New Propositions

by Jake Wilson

We've heard it over and over: the value of the Australian film industry is that it allows us to tell “our” own stories and celebrate our achievements as a people. This nationalist project has been central to Australian cinema at least since the 1970s revival era ― but it's been looking pretty shaky for a while, certainly in the disastrous family reunion that was Baz Luhrmann's Australia. By now it appears to have faltered entirely, perhaps drawing its last breath along with Kriv Stenders' farting Red Dog.

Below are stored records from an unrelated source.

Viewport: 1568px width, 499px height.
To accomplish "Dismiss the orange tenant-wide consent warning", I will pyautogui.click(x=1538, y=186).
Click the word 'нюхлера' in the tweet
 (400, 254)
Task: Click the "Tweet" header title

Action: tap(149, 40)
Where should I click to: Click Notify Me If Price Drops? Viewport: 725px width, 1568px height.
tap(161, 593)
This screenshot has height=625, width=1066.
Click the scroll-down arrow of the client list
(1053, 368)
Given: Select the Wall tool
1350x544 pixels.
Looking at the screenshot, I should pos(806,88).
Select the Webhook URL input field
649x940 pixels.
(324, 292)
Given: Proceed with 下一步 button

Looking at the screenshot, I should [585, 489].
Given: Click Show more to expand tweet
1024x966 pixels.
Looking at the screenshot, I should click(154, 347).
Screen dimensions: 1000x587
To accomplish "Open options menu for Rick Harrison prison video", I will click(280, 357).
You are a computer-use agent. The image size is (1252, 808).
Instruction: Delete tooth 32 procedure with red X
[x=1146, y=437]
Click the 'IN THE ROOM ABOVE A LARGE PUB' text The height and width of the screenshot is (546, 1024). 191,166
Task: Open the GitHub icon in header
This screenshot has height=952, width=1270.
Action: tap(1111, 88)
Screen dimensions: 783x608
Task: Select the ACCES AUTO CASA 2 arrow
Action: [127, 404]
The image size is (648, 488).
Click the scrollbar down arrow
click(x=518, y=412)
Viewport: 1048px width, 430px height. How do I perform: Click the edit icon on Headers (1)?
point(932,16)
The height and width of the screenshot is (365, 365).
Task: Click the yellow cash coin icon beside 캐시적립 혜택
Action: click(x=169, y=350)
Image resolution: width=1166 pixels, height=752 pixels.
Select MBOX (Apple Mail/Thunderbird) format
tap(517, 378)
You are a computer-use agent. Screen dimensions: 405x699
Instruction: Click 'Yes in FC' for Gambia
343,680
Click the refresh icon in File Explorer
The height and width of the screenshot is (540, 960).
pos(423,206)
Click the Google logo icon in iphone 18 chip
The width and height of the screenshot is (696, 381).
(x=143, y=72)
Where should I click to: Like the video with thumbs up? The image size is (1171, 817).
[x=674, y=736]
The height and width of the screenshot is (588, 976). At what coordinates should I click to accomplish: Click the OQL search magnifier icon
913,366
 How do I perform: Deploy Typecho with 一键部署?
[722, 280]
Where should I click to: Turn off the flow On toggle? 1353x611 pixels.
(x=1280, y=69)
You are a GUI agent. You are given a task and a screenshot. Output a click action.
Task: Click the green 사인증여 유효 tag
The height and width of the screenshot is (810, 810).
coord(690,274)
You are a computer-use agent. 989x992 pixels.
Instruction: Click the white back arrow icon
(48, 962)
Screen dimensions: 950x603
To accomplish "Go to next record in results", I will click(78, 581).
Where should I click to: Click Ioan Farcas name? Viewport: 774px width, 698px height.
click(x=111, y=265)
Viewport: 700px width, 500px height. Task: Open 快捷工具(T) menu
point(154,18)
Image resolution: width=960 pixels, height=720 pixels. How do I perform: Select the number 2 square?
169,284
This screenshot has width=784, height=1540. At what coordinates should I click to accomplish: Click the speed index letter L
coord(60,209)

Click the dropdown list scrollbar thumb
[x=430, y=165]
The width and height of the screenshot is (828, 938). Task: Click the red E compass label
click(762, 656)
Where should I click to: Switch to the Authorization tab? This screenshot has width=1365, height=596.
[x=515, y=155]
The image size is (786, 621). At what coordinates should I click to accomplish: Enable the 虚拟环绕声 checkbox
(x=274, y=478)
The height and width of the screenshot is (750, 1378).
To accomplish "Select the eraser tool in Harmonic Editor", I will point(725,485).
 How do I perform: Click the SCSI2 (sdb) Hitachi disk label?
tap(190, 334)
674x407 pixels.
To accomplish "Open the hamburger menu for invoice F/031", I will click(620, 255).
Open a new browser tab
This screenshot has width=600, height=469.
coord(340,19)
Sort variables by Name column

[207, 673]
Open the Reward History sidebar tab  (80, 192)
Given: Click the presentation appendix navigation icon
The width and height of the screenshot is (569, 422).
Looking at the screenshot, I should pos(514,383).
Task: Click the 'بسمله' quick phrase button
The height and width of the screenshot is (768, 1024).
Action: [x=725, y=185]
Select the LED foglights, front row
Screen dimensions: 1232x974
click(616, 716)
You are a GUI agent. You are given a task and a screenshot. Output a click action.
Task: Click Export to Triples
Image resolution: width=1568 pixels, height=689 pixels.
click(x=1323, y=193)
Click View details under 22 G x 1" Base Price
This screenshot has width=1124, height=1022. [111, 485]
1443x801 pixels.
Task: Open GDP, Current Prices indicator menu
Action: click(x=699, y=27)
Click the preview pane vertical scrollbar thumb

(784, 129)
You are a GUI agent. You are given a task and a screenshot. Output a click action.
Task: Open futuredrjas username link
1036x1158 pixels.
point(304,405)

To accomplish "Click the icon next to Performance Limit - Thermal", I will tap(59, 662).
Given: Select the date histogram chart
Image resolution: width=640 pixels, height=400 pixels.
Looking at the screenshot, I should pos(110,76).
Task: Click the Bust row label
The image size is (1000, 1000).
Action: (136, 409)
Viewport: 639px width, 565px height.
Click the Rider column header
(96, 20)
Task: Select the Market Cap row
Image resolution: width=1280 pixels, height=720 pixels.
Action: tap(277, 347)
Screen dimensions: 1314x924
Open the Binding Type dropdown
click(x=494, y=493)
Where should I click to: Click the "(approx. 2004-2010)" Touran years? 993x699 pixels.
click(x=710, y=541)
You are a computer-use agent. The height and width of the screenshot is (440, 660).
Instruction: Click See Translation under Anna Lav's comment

The internal contradictions of our national narrative seem impossible to ignore, while globalisation has ensured that for all our paranoia about defending our borders, culturally there's no clear line to show where “we” start and end. Is Jane Campion an Australian filmmaker? Is Mad Max: Fury Road Australian, in any way that counts?

 

This fracturing of national identity is the major fact about modern Australian cinema, creating a dilemma which local filmmakers have responded to in varying ways. Recent hits aimed at a middlebrow audience have tended to sentimentalise the relationship between white Australia and some imagined Other, Lion being the most recent and most commercially successful example. An edgier counter-narrative is implicit in recent grittycrime films in which Australian ugliness is personified by a mainly Anglo underclass, such as Animal Kingdom, Snowtown and Hounds of Love. Rarer are films which play on the tropes of nationalism in an openly critical or satirical manner: The Proposition, the two Wolf Creek films, and The Dressmaker perhaps deserve to be singled out.

 

Samson and Delilah
Sleeping Beauty

 

The most powerful counter-narrative of all has come from a new generation of Indigenous filmmakers, whose work ― even when not explicitly politically motivated ― undercuts more than two centuries' worth of colonialist mythmaking. Warwick Thornton's Samson and Delilah in particular deserves all the acclaim it has received, though it shouldn't be allowed to overshadow the considerable achievements of his peers, such as Beck Cole's tender Here I Am and Ivan Sen's hard-hitting Toomelah. Without doubt, these films represent the most important step forward for Australian cinema so far this century: by comparison, talk of a resurgence of horror and other “low” genres has been more hype than substance, though that may change if the success of Jennifer Kent's The Babadook helps more horror films by women get into production.

 

Questions of specific content aside, the problem with Australian cinema ― today as yesterday ― is that there isn't enough of anything: not enough investment, not enough imagination, not enough opportunity to take risks. Sustaining a career is still a challenge for most filmmakers, particularly those whose work has neither obvious mainstream appeal nor clearly defined social purpose. Witness, for example, the philistine reception given to Julia Leigh's Sleeping Beauty ― and the fact that we've had to wait seven years (and counting) for a follow-up. Still, a handful of genuinely individual Australian auteurs have managed to continue on their paths both here and overseas, among them Fred Schepisi (The Eye of the Storm), John Duigan (Careless Love), P.J. Hogan (Mental), Stephan Elliott (Swinging Safari), and Alex Proyas (Gods of Egypt) ― not forgetting the indefatigable Rolf de Heer, seen at his best in his collaborations with David Gulpilil.

 

The feeling persists that most of the richness in current Australian cinema is hidden beneath the surface, waiting to be dug up. Reasons for hope appear in odd places: in observational documentaries like Lynn-Marie Milburn's In Bob We Trust, in the micro-budget comedies of Timothy Spanos, or in the paradoxically retro avant-gardism of Melbourne's Artist Film Workshop. Much of the do-it-yourself energy which fuelled the Super-8 boom of the 1980s and '90s has presumably migrated to YouTube and other digital platforms, where grassroots work of all kinds is more accessible than ever before ― yet less visible, in one sense, than it would have been at an old-fashioned public screening. Maybe, in a far-flung corner of the Internet, something is stirring that will radically transform all our ideas about Australian cinema, or Australia itself.

 
Jake Wilson is a film reviewer for The Age and The Sydney Morning Herald, and the author of Mad Dog Morgan (Currency Press, 2015).